Your instructions
Of the lines listed below, return exactly those that run from the line containing "Neživá príroda (71, 363)" through the line containing "Saia výzvy na mobilitu (107, 1348)", both included.

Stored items
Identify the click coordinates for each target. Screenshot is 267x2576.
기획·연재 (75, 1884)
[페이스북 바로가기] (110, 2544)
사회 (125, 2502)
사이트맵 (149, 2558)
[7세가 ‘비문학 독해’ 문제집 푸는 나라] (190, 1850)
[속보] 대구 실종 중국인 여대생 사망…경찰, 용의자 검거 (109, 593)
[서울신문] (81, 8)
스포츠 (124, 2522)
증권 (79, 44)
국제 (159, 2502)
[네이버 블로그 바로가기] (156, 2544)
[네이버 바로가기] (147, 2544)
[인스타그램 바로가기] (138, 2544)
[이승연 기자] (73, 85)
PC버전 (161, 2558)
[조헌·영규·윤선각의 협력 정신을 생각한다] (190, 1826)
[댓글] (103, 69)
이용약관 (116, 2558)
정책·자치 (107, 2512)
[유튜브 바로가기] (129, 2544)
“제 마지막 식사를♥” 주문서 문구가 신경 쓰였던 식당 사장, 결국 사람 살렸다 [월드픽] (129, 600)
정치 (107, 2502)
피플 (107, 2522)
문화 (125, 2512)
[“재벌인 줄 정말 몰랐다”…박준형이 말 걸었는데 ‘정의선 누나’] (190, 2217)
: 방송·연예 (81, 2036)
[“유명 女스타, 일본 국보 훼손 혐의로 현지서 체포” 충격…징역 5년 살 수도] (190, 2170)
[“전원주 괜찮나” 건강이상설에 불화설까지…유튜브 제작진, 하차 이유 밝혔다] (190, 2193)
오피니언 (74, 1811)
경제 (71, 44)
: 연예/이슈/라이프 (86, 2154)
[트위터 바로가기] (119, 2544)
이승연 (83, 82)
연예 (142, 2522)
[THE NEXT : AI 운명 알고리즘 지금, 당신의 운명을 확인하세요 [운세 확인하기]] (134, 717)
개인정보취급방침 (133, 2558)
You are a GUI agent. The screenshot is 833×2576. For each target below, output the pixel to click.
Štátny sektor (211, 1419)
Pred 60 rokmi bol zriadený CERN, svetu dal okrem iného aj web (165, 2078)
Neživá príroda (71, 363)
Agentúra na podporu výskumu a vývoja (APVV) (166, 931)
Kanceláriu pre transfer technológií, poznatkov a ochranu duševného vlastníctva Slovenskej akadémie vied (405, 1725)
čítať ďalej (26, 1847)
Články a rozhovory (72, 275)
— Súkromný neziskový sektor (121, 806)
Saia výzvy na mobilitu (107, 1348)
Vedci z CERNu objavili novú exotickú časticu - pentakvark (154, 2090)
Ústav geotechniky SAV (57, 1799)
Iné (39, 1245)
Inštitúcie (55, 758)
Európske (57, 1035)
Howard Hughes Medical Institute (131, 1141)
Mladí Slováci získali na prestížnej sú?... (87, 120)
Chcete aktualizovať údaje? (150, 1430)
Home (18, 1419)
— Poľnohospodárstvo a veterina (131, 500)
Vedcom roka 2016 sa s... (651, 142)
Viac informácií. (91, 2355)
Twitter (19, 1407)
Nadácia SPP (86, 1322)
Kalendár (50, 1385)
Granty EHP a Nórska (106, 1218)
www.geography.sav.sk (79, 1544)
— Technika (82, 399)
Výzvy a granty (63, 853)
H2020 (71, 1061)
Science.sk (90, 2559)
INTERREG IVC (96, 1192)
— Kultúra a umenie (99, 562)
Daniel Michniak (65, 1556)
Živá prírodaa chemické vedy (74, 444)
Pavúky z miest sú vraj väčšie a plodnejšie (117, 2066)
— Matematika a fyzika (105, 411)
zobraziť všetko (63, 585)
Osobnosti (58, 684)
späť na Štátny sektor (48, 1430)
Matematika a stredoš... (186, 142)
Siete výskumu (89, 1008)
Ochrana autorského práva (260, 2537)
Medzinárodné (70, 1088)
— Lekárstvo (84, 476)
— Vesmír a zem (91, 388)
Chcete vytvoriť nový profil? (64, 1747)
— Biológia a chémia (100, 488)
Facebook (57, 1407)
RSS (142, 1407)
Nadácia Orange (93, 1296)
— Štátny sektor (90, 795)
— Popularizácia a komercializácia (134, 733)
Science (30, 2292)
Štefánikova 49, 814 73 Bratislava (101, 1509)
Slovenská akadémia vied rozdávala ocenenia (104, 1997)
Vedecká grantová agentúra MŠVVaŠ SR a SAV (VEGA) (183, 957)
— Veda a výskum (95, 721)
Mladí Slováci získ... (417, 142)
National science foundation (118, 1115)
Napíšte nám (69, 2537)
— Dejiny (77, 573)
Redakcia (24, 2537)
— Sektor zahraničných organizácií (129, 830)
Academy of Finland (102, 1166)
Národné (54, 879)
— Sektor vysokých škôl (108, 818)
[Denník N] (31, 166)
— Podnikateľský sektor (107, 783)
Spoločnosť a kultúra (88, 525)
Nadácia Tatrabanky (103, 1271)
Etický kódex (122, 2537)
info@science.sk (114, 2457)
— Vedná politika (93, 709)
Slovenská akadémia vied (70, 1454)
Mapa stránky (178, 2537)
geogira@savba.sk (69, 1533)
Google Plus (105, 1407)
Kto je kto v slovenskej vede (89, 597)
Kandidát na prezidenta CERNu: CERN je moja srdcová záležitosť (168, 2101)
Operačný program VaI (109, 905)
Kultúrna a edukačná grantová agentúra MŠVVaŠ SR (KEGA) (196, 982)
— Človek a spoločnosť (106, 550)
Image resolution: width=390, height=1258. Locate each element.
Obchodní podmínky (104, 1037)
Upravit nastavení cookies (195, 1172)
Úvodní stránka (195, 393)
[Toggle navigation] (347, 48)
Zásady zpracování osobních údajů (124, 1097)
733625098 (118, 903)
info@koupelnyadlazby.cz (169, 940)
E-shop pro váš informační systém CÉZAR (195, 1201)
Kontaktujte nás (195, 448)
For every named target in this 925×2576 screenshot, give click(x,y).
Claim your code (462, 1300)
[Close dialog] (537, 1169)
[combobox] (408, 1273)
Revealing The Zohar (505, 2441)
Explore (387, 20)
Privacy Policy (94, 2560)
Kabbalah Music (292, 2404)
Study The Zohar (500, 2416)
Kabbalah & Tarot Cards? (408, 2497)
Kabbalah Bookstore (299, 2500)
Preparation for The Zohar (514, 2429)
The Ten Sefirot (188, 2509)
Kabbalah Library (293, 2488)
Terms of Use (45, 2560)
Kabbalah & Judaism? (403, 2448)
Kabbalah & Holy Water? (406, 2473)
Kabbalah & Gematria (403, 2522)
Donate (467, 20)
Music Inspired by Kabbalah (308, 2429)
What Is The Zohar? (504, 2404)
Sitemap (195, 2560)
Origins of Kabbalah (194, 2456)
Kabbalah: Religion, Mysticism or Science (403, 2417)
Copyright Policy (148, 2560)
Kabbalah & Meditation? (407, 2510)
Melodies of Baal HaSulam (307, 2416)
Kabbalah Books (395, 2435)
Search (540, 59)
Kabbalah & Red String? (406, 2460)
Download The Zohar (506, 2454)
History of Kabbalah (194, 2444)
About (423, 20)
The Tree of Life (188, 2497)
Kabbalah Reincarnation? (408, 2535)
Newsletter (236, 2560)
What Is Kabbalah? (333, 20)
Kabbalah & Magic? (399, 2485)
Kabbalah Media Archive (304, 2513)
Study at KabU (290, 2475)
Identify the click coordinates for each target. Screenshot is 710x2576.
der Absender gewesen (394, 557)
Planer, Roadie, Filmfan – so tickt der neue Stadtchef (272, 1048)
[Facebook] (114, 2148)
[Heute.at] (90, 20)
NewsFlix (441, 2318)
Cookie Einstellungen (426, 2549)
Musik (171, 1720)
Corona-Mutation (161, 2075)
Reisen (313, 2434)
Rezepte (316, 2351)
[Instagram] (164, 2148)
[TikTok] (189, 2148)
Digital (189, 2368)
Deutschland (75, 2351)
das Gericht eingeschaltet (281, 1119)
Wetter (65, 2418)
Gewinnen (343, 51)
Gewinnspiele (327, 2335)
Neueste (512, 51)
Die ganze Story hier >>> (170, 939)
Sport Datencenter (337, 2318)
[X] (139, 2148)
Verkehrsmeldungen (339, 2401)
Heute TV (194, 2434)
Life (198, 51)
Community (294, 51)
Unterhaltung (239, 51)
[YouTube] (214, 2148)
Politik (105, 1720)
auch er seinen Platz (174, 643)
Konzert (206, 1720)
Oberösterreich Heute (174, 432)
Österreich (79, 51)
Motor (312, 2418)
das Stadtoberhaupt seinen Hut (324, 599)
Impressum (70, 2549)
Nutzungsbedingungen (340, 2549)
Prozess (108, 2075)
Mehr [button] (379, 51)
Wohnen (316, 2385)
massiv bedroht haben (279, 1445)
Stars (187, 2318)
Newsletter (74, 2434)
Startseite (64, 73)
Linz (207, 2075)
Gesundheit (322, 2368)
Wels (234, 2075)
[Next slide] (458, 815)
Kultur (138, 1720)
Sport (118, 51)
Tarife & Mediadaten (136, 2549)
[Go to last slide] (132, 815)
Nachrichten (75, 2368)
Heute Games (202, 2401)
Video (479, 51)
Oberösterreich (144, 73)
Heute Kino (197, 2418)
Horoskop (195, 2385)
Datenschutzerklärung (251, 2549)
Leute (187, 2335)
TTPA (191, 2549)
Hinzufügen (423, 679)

Exercise output
Neživá príroda (71, 363)
Agentúra na podporu výskumu a vývoja (APVV) (166, 931)
Kanceláriu pre transfer technológií, poznatkov a ochranu duševného vlastníctva Slovenskej akadémie vied (405, 1725)
čítať ďalej (26, 1847)
Články a rozhovory (72, 275)
— Súkromný neziskový sektor (121, 806)
Saia výzvy na mobilitu (107, 1348)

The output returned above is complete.